Now an old hand, I completely relaxed my body and let the river carry
me. Sometimes I watched the salmon, and in the calmer sections I closed
my eyes. When we passed fishermen, I would pop my head out of the water
and tell them where the fish were. Call it betrayal, but I've been at
the other end of that rod, too.
The whole
experience was superb. And the health of the river surprised me. It turns
out, snorkeling with the salmon started as a purely practical endeavor,
part of a range of activities to help keep the stocks in good health.
Just upriver
from where we put in is the Quinsam Salmon Hatchery. For the past few
decades, the pisciculturists at the hatchery have been doing their best
to keep this salmon system alive, even snorkeling the river in order to
get a fish count.
They've
also released millions of baby salmon. But, as Jim Van Tine, special project
officer for the Department of Fisheries and Oceans, and hatchery manager,
says: "We know very little about salmon. We're like the first settlers
on the Prairies, throwing handfuls of grain out, hoping something will
grow."
Luckily,
the hatchery is getting waves of support from the community, a region
which Van Tine considers very "fish aware." The town of Campbell River
even calls itself the "Salmon Capital of the World." And local residents
are doing their best to keep it that way. When it was clear that fish
stocks were dangerously low, they banded together and raised money to
build spawning channels. In 1995, they finished refurbishing a major spawning
ground.
Six weeks
later, a hydro-electric dam upstream released a flood of water and washed
it away -- fish, eggs, everything. Locals went to British Columbia Hydro
to see what could be done.
During a
long meeting, they accomplished a feat as impressive as jumping a waterfall
to spawn upstream. They managed to make Hydro more fish-aware. Hydro not
only rebuilt the spawning channel, they agreed to regulate the water flow.
The stocks
may not be improving by salmonesque leaps but, considering the disruptive
effects of over-fishing and world climactic conditions, the fact that
they are holding on at all is pretty impressive. And given that in most
cases it takes a minimum of four years for a salmon spawning cycle, the
effect of the new channel will only be seen in the coming years.
In the meantime,
the Campbell River is one of the best (if not only) places in the world
to get really up close and personal with a range of magnificent and tasty
creatures.

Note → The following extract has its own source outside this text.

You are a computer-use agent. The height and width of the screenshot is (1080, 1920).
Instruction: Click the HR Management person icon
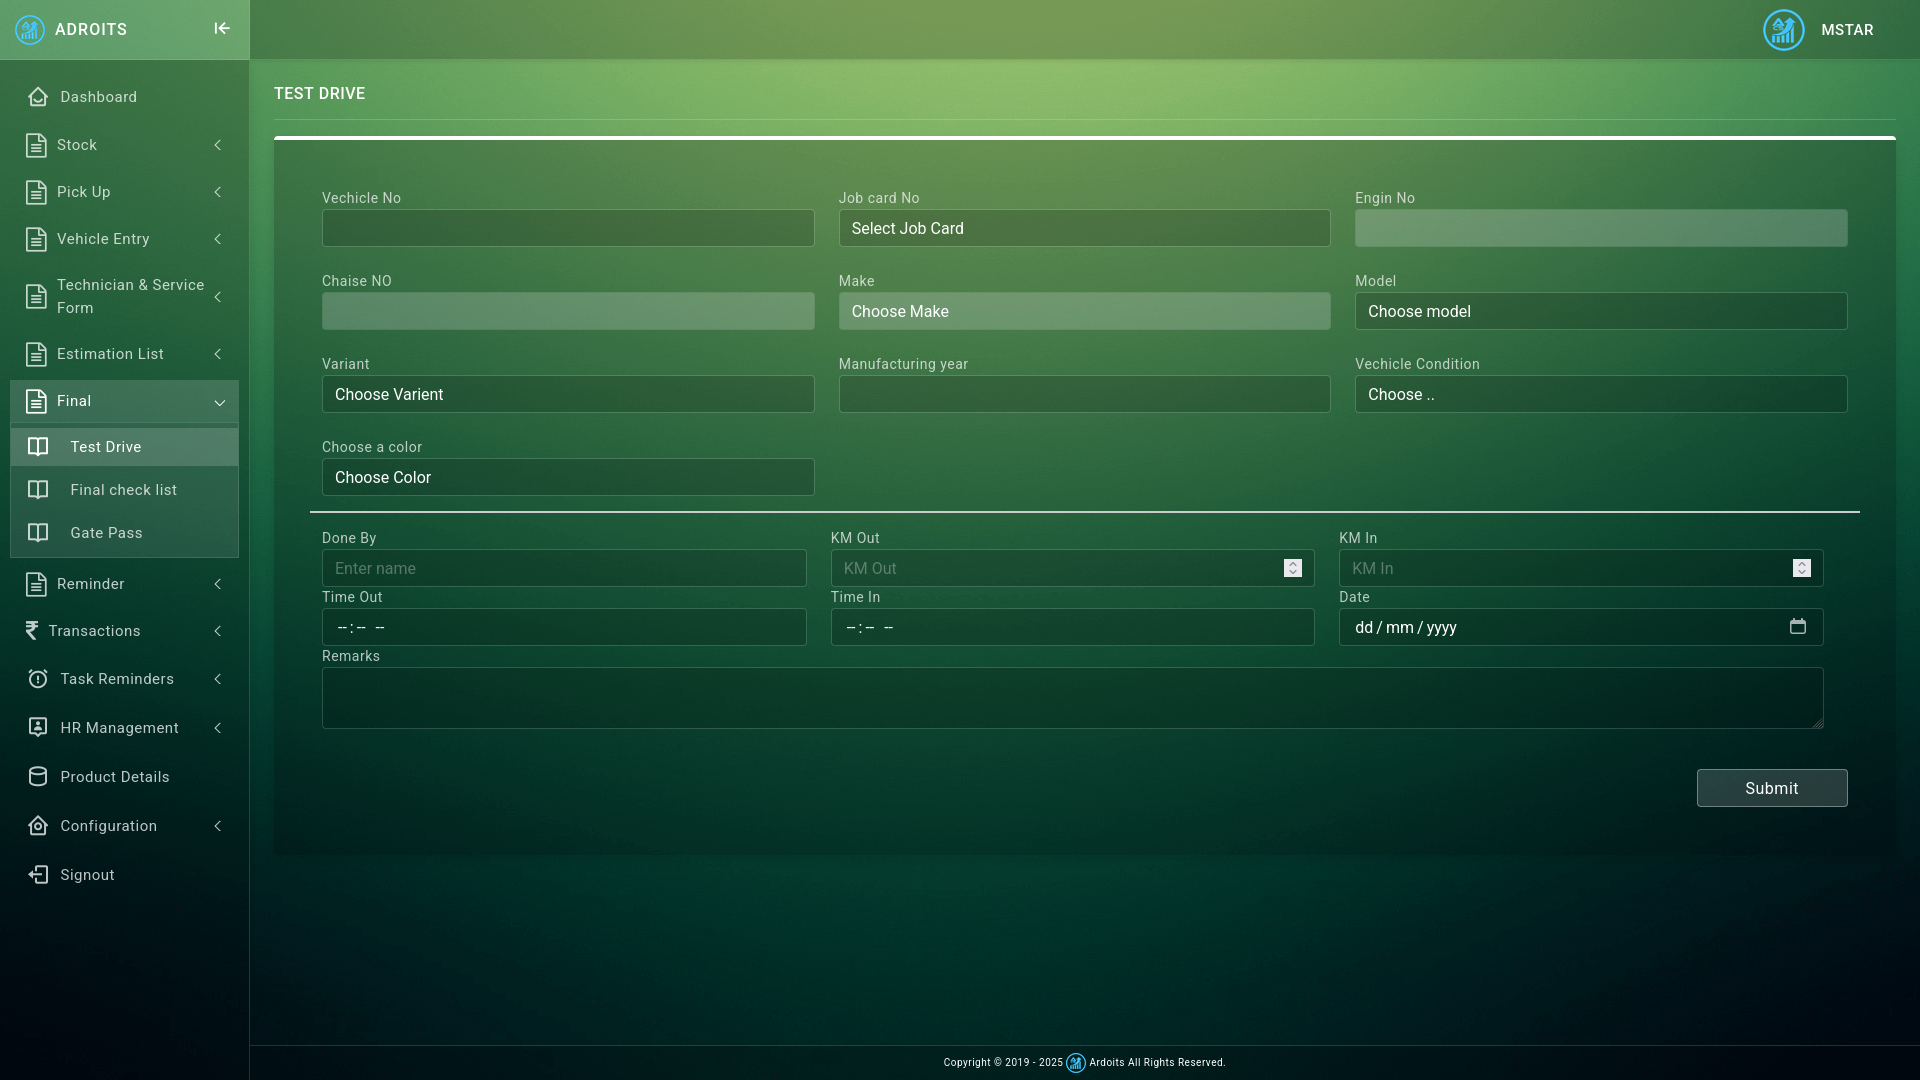click(x=38, y=728)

The river is an enormous, fishy, dating-club-cum-nursery. By
late summer, there are hundreds of thousands of chinook, coho, chum, pink
and sockeye salmon busily pairing up in about seven kilometers of the
Campbell. And from the lovely shaded walkways along the banks of the river,
locals watch, like proud foster parents, as the salmon get on with doing
their thing. And the snorkelers glide by, doing theirs.